Speaking of fences, I recently found and purchased a used Excalibur high precision fence, just like one I had back in the 90s. Front and rear locking, runs on razorblade style wheels and uses a 4x4 alum extrusion for maximum rigidity and stiffness. $150 Canadian in mint shape with 78" rails and hardware; way nicer than any fence I saw instore for 3x or more than that. Was manufactured in Pickering, Ontario by Summerset Manufacturing and bought by General IIRC.

Welcome to the woodworking world, I'm really a car audio and car modding guy with lots of varying handy work experience from suspensions to interior mods and of course monster car audio installations. I am a hack welder and beater of metal, it's such a different skill and outlook than the wood/fiberglass world.

Welcome.


----------



## wagspe208 (Jan 26, 2019)

Here is the saw stop table I was talking about. It is stand alone (benchtop). I am not going to bolt a router table to the end of the saw. Sorry for the confusion.
So, I was wondering if the smaller table size of this piece (16x27) is a big disadvantage vs a 24x32 table.
I will check out links you guys posted
Thanks
Wags

well, I can't post links yet... sawstop rt-bt


----------



## Cherryville Chuck (Sep 28, 2010)

Size is relative to what you are doing and sometimes a larger table can work against you as when doing pieces with a little bit of warp in them. But if you are doing something like raised panels then the larger table is nicer. The last few tables I made had the router offset to one side so that I could stand on one side and have it close for working on narrow pieces or stand on the other side and have a wide table for better support.

Is this the page you wanted? http://www.sawstop.ca/saw-options/router-tables


----------



## old55 (Aug 11, 2013)

Welcome to the forum Steve.


----------



## wagspe208 (Jan 26, 2019)

Cherryville Chuck said:


> Size is relative to what you are doing and sometimes a larger table can work against you as when doing pieces with a little bit of warp in them. But if you are doing something like raised panels then the larger table is nicer. The last few tables I m​ade had the router offset to one side so that I could stand on one side and have it close for working on narrow pieces or stand on the other side and have a wide table for better support.
> 
> Is this the page you wanted?
> I was trying to post a link to the bench router table. It is a stand alone bench mounted router table. Cast table, with stand and fence. But, I can't post links yet.
> ...


----------



## wagspe208 (Jan 26, 2019)

I have spend 5 million dollars (in my mind) over the last 24 hours.
Table saw fences... nice stuff.
Back to router table... I think I will slow down and keep an eye out at estate sales and see if anything pops up.

Router... I am planning on the triton tra001... any drawbacks? Is the adjustment and lock good or better? Not sloppy, etc.

■ **RECORDS PROVIDED**:
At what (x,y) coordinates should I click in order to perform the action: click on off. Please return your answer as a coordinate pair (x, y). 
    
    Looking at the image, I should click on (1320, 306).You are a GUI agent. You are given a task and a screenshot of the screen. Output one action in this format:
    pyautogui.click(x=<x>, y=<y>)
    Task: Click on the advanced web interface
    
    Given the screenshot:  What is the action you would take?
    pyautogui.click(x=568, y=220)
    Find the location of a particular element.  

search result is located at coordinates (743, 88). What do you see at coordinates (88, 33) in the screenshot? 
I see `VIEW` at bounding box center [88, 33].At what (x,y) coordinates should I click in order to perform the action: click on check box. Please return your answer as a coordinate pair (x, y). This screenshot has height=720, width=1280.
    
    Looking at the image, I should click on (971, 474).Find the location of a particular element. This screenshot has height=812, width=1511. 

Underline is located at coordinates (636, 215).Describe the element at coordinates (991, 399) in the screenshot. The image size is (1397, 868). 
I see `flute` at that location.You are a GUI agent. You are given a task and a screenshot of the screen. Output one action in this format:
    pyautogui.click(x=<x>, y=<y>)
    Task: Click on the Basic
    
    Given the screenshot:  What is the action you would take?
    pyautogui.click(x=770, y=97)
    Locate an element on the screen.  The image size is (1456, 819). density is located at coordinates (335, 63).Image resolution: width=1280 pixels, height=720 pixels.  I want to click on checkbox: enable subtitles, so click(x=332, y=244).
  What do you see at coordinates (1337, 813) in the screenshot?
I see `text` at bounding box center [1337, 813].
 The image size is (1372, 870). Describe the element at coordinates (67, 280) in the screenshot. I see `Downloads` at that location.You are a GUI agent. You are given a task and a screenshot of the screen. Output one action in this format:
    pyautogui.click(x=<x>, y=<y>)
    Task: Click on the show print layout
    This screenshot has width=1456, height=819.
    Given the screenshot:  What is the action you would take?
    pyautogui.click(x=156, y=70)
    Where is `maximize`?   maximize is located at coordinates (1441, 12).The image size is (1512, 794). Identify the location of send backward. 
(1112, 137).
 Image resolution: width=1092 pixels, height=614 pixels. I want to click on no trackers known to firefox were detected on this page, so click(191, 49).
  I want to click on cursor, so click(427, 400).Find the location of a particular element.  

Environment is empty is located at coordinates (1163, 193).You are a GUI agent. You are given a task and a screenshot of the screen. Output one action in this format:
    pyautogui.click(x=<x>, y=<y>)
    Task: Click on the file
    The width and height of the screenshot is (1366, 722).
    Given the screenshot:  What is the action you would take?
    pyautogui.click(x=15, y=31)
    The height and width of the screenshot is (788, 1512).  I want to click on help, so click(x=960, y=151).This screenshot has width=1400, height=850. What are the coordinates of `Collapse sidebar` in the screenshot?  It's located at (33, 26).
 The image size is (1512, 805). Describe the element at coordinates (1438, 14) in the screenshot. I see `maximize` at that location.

■ **REQUIRED TASKS**:
[1] According to the woodworking forum thread, why did Cherryville Chuck offset the router to one side on the last few tables he made? Respond in one to three sentences.
[2] Answer these questions from the woodworking forum thread, marking each answer with the matching letter:
(a) How much did the used Excalibur fence cost?
(b) What is the table size of the SawStop benchtop piece that wagspe208 asks about?
(c) Which router is wagspe208 planning on?
[3] Write the next part of the woodworking forum thread, picking up after its final post.
The records have no connection to the woodworking forum thread.

■ **THE ANSWERS**:
[1] Offsetting the router let him stand on one side, with the router close, when working on narrow pieces. He could also stand on the other side to get a wide table that gave better support.

[2]
(a) $150 Canadian.
(b) 16x27.
(c) The Triton TRA001.

[3]
I really like some incra stuff after looking. The router fence system looks great. Pricey, yes... I am not set on it, however. I love the box making jig and wooden hinge fixture. I will search for posts on them.

Like anything in life... an excellent machinist can produce excellent results with crap tools. A hack machinist only produces crap, even with the best of tools. It is a function of skill, detail, etc.

Oh, ebay, craigslist, estate sales, facebook marketplace... where am I missing used stuff?


----------



## wagspe208 (Jan 26, 2019)

Well, I found a Sommerfelt table, hardware kit for the cabinet, triton 3 1/4hp router, fences, jigs, bit sets, shutter set, cabinet set, dovetail, and on and on and on....

It is an aluminum table... hmmmm…..

Brand new or excellent condition...
Tell me I should buy it, and sell wat I don't want... it is a pretty good price..

Advice??


----------



## DesertRatTom (Jul 3, 2012)

Is it the Sommerfeld table KIT? Is it assembled? Nice design. Not sure on the price. Sommerfeld has a new table top (only) out now with fence it's about $550, with more for some of the accessories. They stopped shipping the old model about 10 months ago while looking for a new manufacturer. Not sure what the older top pricing was, but somewhere in that ballpark. Ask Sommerfeld to send you a catalog.

Used stuff often goes for around half if it's still being made, but his is premium gear. The new top and fence do not include a cabinet, but cabinets are something you will want to make. You can start without the cabinet and just place it on some sort of support. My router table consists of an open steel stand, and some time ago, I "wrapped" it in plywood and inserted a couple of shelves. 

I store my bits mostly in stackable flat plastic boxes, labeled on the end so I can pick the one I wand easily. My door making kits and a couple of specialty sets, are stored in the wood boxes Sommerfeld ships them in. I keep the sets together like that so I don't lose track of which does what.

You could probably find a stand at Harbor Freight that would hold the top nicely. I like mine about 35 inches high for the most part. The router table sits just off center in front of the table saw, and is the same height, so if I take the fence off, it serves as an infeed table for large panels.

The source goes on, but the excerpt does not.